> [Task to complete]: Reproduce the lines of the material word for word, starting at its first line and ending at the line that contains "[x=675, y=339]".

[Word and element location data]
--- Start ---

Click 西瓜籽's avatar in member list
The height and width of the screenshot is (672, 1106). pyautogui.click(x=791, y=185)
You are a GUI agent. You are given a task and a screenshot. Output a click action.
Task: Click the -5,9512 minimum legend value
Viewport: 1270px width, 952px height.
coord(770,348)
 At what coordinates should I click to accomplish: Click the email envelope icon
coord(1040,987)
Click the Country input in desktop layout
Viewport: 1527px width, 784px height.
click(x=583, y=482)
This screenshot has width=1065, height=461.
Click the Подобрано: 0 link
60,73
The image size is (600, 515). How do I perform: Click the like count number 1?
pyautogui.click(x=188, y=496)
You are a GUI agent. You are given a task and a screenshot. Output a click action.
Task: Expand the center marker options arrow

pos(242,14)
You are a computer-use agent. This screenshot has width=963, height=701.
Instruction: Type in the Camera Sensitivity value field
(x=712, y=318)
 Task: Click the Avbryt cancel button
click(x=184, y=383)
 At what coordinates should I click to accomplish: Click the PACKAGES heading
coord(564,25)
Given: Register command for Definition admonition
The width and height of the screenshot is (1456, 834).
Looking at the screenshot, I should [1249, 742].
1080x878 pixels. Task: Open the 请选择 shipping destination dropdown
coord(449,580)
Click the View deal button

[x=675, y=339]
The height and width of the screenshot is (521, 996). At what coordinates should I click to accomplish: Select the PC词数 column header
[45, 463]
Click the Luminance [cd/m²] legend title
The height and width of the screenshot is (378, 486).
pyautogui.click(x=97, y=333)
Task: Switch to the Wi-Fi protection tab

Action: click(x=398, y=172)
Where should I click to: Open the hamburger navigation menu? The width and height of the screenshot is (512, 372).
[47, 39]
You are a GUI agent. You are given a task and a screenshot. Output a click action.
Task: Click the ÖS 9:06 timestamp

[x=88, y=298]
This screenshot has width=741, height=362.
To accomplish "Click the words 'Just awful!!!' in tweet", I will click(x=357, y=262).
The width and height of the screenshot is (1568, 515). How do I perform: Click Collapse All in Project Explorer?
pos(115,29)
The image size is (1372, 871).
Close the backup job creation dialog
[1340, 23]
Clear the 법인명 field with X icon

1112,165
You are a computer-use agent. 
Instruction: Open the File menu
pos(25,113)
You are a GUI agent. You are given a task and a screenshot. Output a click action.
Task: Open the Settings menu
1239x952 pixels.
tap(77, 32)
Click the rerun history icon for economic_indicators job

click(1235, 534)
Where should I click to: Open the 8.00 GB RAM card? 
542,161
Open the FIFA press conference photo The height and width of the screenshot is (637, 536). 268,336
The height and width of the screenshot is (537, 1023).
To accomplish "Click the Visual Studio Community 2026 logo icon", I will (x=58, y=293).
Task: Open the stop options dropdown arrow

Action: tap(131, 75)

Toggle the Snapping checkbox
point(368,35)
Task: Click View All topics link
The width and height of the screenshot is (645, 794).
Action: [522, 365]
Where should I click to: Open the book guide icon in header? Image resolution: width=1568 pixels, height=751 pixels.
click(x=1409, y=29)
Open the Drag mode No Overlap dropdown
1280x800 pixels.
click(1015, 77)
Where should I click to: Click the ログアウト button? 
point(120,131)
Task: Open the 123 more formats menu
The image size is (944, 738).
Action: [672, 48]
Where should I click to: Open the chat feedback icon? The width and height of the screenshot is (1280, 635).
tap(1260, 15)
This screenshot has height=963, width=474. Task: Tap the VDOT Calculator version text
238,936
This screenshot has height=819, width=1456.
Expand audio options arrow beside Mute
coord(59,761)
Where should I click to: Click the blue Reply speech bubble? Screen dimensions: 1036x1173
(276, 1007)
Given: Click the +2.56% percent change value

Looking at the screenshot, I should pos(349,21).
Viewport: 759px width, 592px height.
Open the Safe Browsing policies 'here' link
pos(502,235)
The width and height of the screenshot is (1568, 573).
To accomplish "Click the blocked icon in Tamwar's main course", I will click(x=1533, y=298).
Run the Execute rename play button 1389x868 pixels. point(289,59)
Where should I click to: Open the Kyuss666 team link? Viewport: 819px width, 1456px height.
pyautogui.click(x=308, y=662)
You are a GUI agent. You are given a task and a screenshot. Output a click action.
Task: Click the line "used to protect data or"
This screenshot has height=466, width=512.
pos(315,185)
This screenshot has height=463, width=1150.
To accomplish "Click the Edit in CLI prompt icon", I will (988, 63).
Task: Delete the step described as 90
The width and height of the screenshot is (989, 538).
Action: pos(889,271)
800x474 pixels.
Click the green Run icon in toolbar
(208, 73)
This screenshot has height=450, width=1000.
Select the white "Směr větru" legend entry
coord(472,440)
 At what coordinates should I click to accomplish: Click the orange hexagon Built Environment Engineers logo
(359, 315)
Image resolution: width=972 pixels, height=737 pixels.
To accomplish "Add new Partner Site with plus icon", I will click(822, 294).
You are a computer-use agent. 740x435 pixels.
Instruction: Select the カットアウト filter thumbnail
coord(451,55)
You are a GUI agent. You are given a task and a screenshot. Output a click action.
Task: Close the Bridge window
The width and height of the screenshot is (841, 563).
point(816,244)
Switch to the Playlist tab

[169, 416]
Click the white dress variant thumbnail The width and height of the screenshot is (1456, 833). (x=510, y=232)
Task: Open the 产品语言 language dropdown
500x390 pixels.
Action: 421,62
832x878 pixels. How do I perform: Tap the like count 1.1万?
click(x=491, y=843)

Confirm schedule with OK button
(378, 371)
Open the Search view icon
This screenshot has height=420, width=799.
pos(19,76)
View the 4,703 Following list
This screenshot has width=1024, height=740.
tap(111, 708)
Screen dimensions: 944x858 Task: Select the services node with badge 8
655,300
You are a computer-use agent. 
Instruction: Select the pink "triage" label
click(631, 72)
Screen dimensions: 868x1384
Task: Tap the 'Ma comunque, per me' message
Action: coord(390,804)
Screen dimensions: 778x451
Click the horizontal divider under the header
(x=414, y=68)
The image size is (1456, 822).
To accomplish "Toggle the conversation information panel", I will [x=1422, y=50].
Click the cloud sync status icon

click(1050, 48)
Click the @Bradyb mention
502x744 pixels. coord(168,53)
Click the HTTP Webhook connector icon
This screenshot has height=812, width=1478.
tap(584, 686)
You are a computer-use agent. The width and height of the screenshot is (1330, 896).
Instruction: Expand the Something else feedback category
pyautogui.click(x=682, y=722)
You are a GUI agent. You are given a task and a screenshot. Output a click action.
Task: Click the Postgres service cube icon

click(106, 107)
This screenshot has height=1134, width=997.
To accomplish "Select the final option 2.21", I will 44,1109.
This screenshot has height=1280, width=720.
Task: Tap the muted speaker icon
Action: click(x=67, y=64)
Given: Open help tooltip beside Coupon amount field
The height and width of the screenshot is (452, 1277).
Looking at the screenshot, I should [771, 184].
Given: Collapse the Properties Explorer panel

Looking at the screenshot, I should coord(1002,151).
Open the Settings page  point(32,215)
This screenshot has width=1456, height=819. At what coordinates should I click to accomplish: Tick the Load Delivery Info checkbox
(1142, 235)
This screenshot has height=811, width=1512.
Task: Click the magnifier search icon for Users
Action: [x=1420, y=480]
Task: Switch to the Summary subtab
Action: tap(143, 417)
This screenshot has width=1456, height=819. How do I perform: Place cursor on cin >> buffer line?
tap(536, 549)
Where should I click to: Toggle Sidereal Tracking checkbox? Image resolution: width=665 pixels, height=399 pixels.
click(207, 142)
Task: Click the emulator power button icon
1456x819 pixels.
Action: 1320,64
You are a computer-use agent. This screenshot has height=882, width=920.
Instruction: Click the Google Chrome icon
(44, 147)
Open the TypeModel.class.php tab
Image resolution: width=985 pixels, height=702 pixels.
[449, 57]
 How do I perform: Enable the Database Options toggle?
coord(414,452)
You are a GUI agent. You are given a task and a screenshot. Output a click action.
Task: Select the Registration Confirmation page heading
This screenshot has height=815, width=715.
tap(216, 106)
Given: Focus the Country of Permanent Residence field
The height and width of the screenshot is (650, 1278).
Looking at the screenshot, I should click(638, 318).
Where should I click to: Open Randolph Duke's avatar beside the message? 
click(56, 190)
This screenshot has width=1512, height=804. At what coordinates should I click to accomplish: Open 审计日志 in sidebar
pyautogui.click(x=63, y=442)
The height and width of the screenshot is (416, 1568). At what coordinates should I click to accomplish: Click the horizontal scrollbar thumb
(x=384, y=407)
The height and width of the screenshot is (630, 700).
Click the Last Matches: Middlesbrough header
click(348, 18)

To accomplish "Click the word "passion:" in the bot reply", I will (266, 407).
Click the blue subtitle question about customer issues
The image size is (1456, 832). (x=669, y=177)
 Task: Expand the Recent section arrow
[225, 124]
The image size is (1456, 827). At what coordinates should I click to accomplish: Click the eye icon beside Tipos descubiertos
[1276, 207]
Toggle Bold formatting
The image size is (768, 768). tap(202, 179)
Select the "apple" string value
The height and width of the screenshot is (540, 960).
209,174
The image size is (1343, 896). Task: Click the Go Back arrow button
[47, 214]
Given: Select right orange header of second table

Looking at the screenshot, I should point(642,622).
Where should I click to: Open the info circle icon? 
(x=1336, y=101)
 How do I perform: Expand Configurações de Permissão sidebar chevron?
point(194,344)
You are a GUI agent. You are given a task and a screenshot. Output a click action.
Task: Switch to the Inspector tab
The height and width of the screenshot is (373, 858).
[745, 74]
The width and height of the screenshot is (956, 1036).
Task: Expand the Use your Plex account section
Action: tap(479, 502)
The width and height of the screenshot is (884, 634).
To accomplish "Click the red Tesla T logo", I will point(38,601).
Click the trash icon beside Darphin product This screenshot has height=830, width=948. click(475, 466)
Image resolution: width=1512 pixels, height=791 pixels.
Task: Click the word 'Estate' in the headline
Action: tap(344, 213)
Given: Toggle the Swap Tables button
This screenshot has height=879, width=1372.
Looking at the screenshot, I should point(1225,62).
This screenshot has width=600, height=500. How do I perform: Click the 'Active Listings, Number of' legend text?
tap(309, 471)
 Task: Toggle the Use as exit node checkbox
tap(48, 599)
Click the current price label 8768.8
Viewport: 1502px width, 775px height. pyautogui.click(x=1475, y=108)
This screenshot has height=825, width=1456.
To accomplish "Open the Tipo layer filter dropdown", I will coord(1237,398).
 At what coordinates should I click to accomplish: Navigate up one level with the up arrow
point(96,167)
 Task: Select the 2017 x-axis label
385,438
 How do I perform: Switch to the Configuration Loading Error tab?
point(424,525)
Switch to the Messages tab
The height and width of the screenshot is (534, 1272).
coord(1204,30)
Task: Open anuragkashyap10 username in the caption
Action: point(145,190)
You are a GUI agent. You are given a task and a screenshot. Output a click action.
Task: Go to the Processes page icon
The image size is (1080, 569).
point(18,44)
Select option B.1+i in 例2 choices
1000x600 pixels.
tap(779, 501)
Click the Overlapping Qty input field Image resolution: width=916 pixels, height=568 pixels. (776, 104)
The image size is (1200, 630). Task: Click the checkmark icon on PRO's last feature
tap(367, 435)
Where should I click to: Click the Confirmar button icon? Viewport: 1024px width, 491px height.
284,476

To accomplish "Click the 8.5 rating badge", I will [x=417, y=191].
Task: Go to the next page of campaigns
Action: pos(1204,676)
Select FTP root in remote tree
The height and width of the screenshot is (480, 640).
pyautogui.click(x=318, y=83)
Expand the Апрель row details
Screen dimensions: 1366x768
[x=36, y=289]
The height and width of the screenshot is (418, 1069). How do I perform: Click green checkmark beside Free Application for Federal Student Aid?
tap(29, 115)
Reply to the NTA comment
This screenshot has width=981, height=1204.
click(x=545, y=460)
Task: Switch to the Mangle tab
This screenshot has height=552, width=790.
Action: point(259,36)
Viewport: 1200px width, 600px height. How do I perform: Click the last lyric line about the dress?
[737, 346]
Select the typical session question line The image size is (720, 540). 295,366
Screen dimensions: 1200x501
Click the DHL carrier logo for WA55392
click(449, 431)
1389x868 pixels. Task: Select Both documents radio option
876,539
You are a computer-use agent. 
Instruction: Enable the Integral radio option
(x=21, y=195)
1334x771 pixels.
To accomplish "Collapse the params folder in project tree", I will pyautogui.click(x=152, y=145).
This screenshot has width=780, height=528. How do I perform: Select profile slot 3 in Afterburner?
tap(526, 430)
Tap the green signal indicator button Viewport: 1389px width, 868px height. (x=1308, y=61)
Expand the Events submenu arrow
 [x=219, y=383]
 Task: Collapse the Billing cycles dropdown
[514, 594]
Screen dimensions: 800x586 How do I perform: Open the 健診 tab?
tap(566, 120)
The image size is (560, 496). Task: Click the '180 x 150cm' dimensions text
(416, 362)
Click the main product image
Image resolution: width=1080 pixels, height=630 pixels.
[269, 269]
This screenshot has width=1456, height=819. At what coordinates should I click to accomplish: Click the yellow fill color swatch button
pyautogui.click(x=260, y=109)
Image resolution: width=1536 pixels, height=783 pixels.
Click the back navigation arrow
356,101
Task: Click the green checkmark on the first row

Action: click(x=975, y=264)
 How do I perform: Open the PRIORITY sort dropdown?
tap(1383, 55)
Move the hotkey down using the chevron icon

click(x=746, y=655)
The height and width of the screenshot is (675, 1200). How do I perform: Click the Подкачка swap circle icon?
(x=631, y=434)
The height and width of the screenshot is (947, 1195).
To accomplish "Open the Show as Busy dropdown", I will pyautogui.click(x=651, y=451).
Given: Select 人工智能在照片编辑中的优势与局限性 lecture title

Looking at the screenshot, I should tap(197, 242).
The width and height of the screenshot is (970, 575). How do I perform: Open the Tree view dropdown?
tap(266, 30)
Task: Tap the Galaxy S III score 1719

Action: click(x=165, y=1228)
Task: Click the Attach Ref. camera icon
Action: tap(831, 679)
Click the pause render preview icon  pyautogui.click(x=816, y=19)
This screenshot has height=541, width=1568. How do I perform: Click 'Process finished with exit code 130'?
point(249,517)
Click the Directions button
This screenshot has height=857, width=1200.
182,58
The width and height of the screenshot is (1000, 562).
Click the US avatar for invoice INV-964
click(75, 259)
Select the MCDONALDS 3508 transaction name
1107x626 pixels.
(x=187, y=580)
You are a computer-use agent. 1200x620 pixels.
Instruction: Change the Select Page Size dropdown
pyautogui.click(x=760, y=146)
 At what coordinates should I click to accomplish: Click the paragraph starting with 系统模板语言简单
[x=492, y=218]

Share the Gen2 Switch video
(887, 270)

--- End ---

> [Result below]:
Click 西瓜籽's avatar in member list
The height and width of the screenshot is (672, 1106). pyautogui.click(x=791, y=185)
You are a GUI agent. You are given a task and a screenshot. Output a click action.
Task: Click the -5,9512 minimum legend value
Viewport: 1270px width, 952px height.
coord(770,348)
 At what coordinates should I click to accomplish: Click the email envelope icon
coord(1040,987)
Click the Country input in desktop layout
Viewport: 1527px width, 784px height.
click(x=583, y=482)
This screenshot has width=1065, height=461.
Click the Подобрано: 0 link
60,73
The image size is (600, 515). How do I perform: Click the like count number 1?
pyautogui.click(x=188, y=496)
You are a GUI agent. You are given a task and a screenshot. Output a click action.
Task: Expand the center marker options arrow

pos(242,14)
You are a computer-use agent. This screenshot has width=963, height=701.
Instruction: Type in the Camera Sensitivity value field
(x=712, y=318)
 Task: Click the Avbryt cancel button
click(x=184, y=383)
 At what coordinates should I click to accomplish: Click the PACKAGES heading
coord(564,25)
Given: Register command for Definition admonition
The width and height of the screenshot is (1456, 834).
Looking at the screenshot, I should [1249, 742].
1080x878 pixels. Task: Open the 请选择 shipping destination dropdown
coord(449,580)
Click the View deal button

[x=675, y=339]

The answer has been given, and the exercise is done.